Action item A: Reproduce word for word the part of the passage on NHS workers and food banks starting with "Also interviewed by" and going on through "they can afford.".
Action item B: The passage on NHS workers and food banks reports a Unison survey of health workers. List every financial measure that the survey says respondents had taken.

This is hardly the first time that the use of food banks by NHS workers has come up. In June, while discussing the single “Won’t Let Go”—a protest song released by the National Health Singers for the 70th anniversary celebrations—Dr. Georgina Wood, one of the founders of the singers, said of the state of the NHS, “We see the reality of this every day. The service is on its knees, doctors are committing suicide, nurses are using food banks and patients are having an awful time.”
This backs up the findings released by United Nations Special Rapporteur Philip Alston on extreme poverty following his recent visit to the UK. He noted, “Low wages, insecure jobs, and zero-hour contracts mean that even at record unemployment there are still 14 million people in poverty. … Jobs aren’t even a guarantee against people needing food banks. The Trussell Trust told me that one in six people referred to their food banks is in work. One pastor said, ‘The majority of people using our food bank are in work. … Nurses and teachers are accessing food banks.’ “
In October 2016, a study by Unison highlighted the precarious nature of work in the health service. From a survey of 21,000 health workers, 49 percent said that they had to seek financial help from friends and family in the previous year. Eleven percent of respondents had pawned their own possessions and 10 percent had used a pay-day loan. Almost one in five said they had taken on additional work—outside of their existing jobs—to supplement their finances. Most notably, the survey found that 1 percent of respondents had resorted to using food banks.
The use of food banks has rapidly increased across the UK in the last half-decade. According to figures published by the Trussell Trust charity that runs many food banks, in 2013 the number of three-day emergency food supplies distributed stood at 355,982. The figure has more than doubled over the last five years to reach 658,048 as of September 2018, in the last year alone rising 13 percent. While benefit delays were attributable to 21.6 percent of food bank users and a further 17.1 percent were due to benefit changes, the largest share of users was those on low incomes, at 30.71 percent.
Also interviewed by the Guardian was Darren Hanley, who works in the sterilising department for surgical instruments. Hanley earns £7.83 an hour, working for an outsourcing company (Mitie). He said, “You literally live from month to month. If you can make it on the next pay day you breathe a sigh of relief and carry on.” Hanley said he previously had to borrow money from his 80-year-old mother when he’s been on sick leave, to pay his bills and afford food. Others interviewed described how they had been holding off from using the heating—despite the cold—as they know it’s not something they can afford.

Collected data entries:
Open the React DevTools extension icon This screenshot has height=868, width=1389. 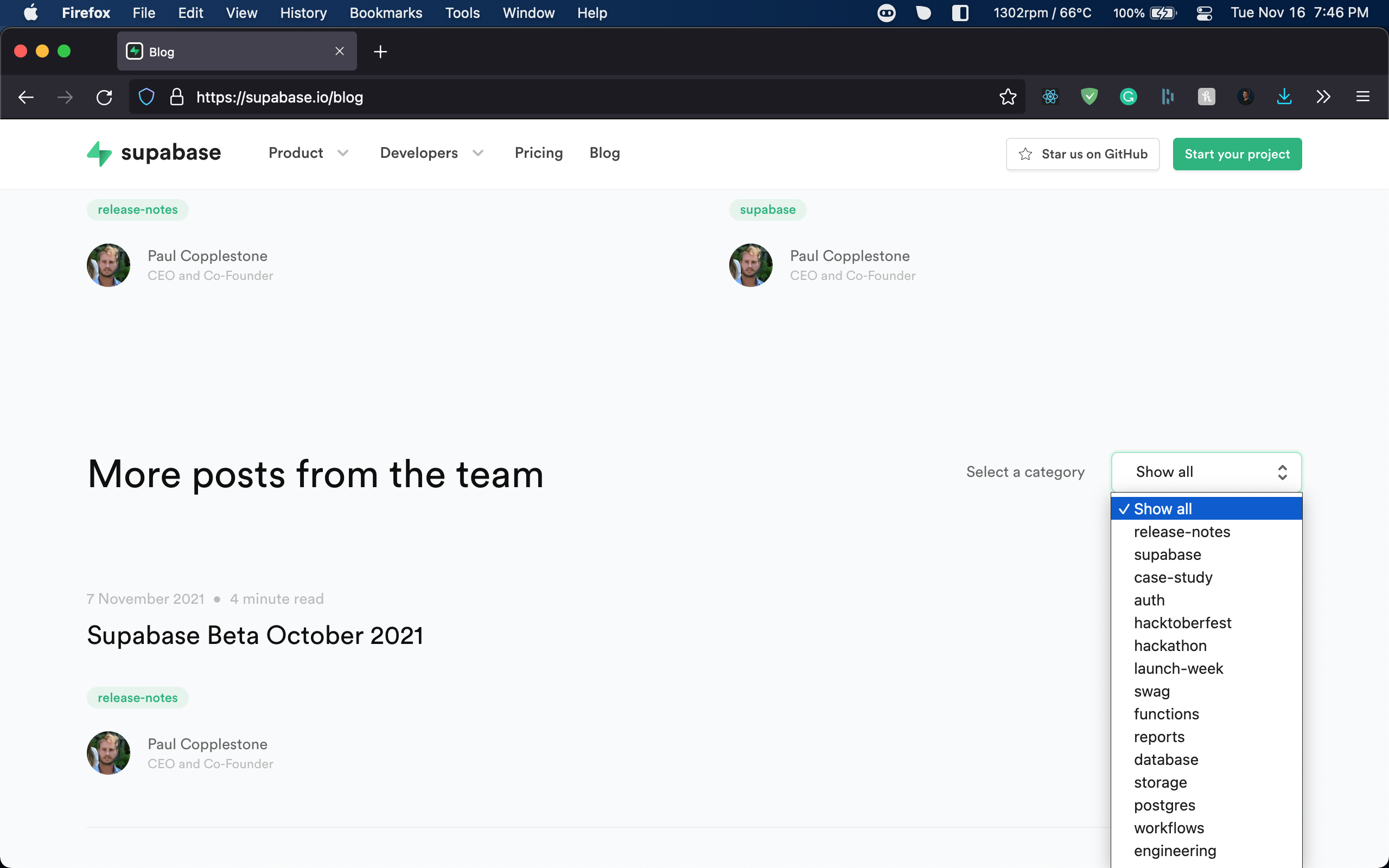point(1050,97)
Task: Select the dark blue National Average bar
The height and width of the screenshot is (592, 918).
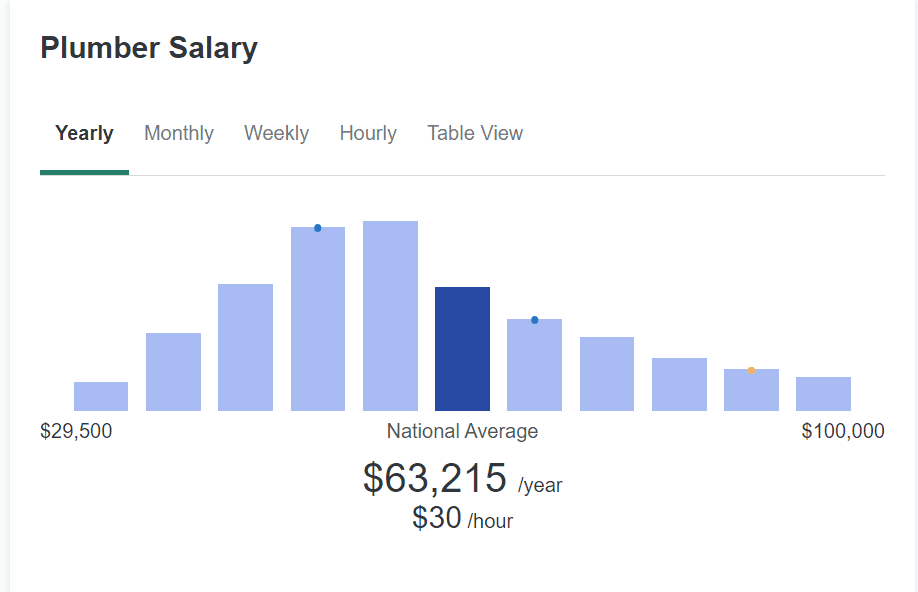Action: point(462,348)
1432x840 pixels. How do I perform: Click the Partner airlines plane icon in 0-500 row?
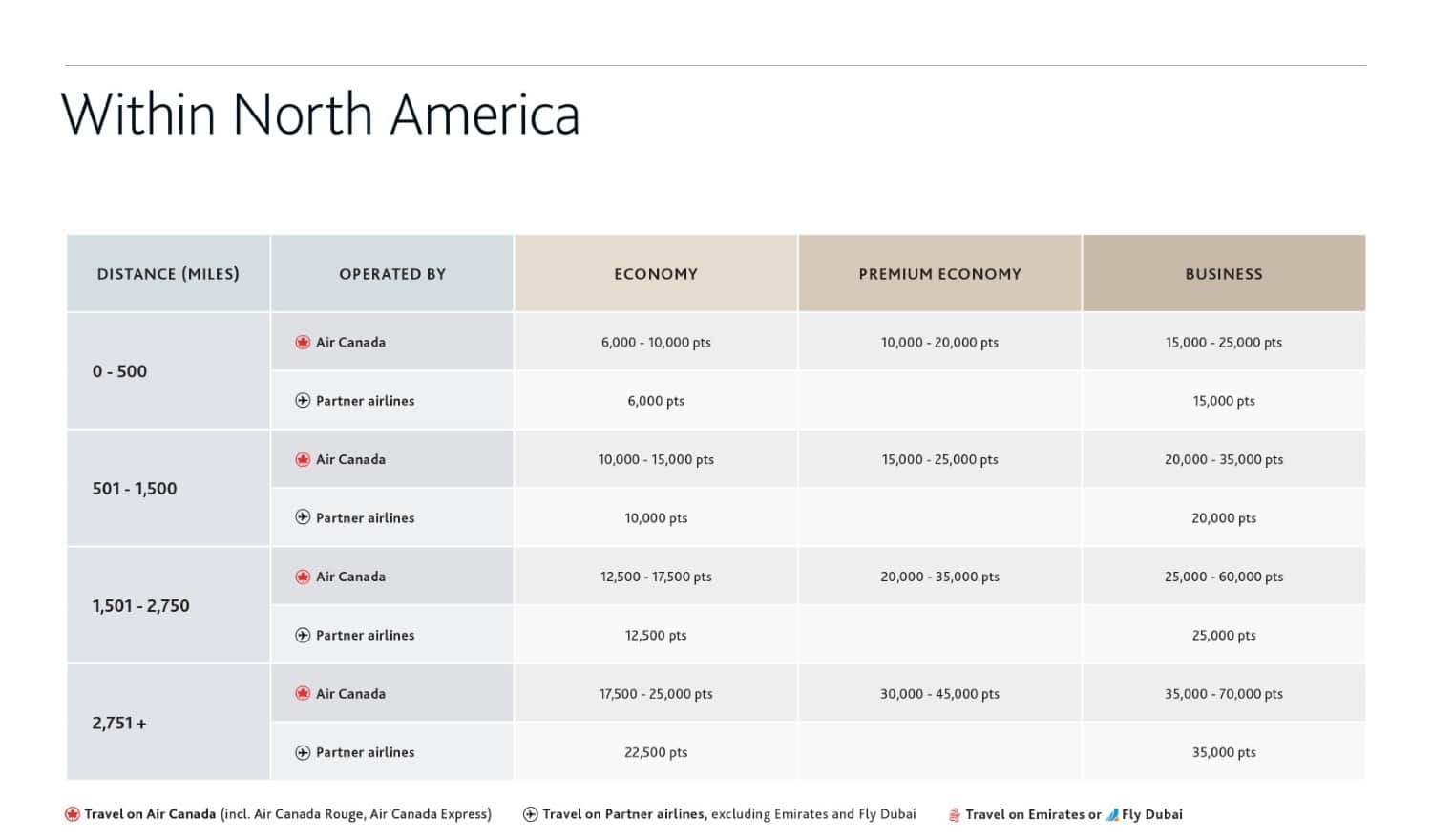[303, 400]
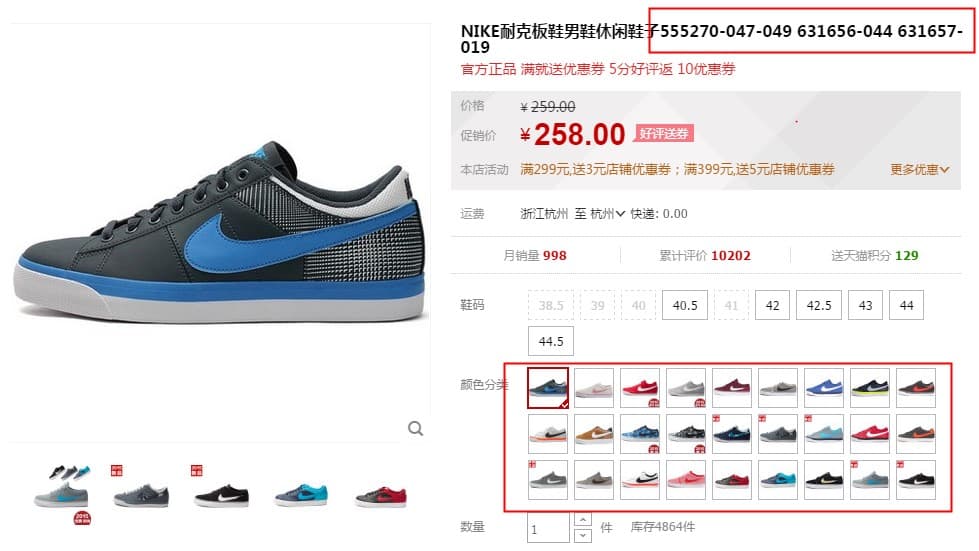979x551 pixels.
Task: Select the black with neon yellow sole swatch
Action: click(x=870, y=388)
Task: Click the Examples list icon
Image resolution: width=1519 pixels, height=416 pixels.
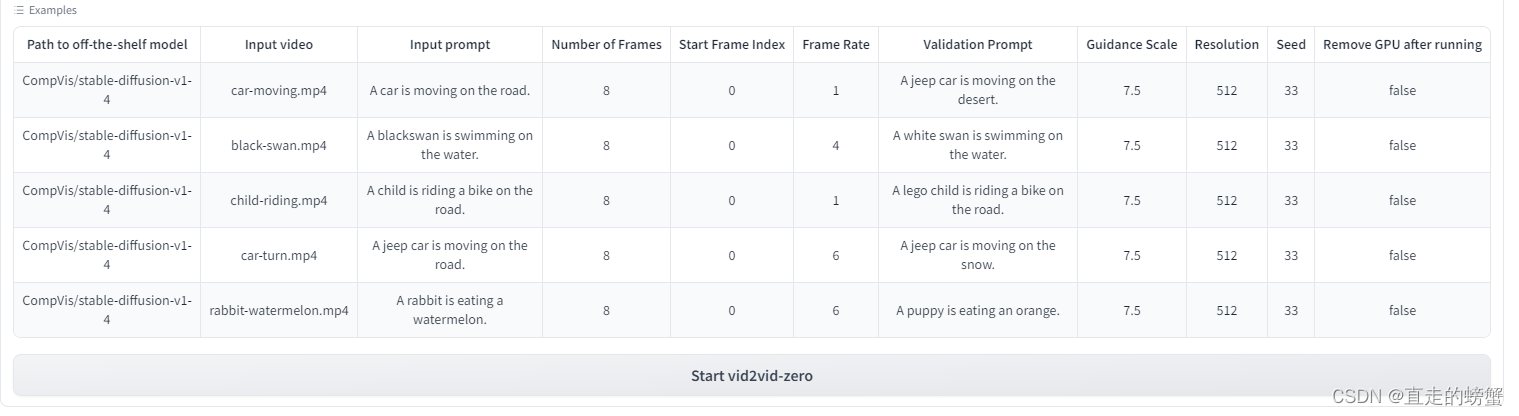Action: 19,10
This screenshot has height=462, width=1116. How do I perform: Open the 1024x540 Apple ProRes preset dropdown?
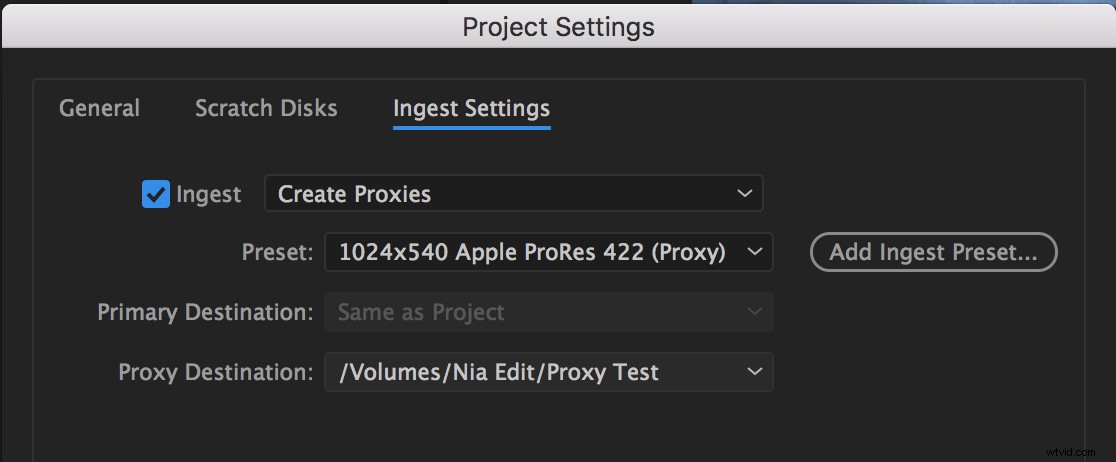tap(549, 252)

Answer A:
Also interviewed by the Guardian was Darren Hanley, who works in the sterilising department for surgical instruments. Hanley earns £7.83 an hour, working for an outsourcing company (Mitie). He said, “You literally live from month to month. If you can make it on the next pay day you breathe a sigh of relief and carry on.” Hanley said he previously had to borrow money from his 80-year-old mother when he’s been on sick leave, to pay his bills and afford food. Others interviewed described how they had been holding off from using the heating—despite the cold—as they know it’s not something they can afford.

Answer B:
- Seeking financial help from friends and family
- Pawning their own possessions
- Using a pay-day loan
- Taking on additional work outside their existing jobs
- Using food banks